### RECORDS TO PROCESS
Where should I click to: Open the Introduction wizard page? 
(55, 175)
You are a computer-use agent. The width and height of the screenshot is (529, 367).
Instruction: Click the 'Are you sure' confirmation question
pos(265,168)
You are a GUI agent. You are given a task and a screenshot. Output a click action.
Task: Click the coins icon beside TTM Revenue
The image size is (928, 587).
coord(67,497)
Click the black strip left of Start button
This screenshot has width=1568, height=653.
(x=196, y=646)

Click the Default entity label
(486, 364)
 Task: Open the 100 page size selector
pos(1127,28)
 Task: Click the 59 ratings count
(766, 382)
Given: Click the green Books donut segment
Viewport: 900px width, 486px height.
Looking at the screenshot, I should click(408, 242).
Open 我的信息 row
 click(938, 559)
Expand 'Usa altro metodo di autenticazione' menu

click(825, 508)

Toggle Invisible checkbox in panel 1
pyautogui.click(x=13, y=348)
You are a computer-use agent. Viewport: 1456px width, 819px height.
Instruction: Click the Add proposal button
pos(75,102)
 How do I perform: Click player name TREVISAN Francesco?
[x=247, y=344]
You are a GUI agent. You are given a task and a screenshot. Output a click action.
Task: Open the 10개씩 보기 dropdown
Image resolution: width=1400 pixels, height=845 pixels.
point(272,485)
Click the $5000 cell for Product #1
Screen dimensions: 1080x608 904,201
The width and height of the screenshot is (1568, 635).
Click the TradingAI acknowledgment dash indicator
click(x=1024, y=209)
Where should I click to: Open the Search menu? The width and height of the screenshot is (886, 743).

### BRIEF
The expected answer is a copy of each line in the listing above that contains "agent".

### WRITTEN RESPONSE
You are a computer-use agent. The width and height of the screenshot is (529, 367).
You are a GUI agent. You are given a task and a screenshot. Output a click action.
You are a computer-use agent. Viewport: 1456px width, 819px height.
You are a GUI agent. You are given a task and a screenshot. Output a click action.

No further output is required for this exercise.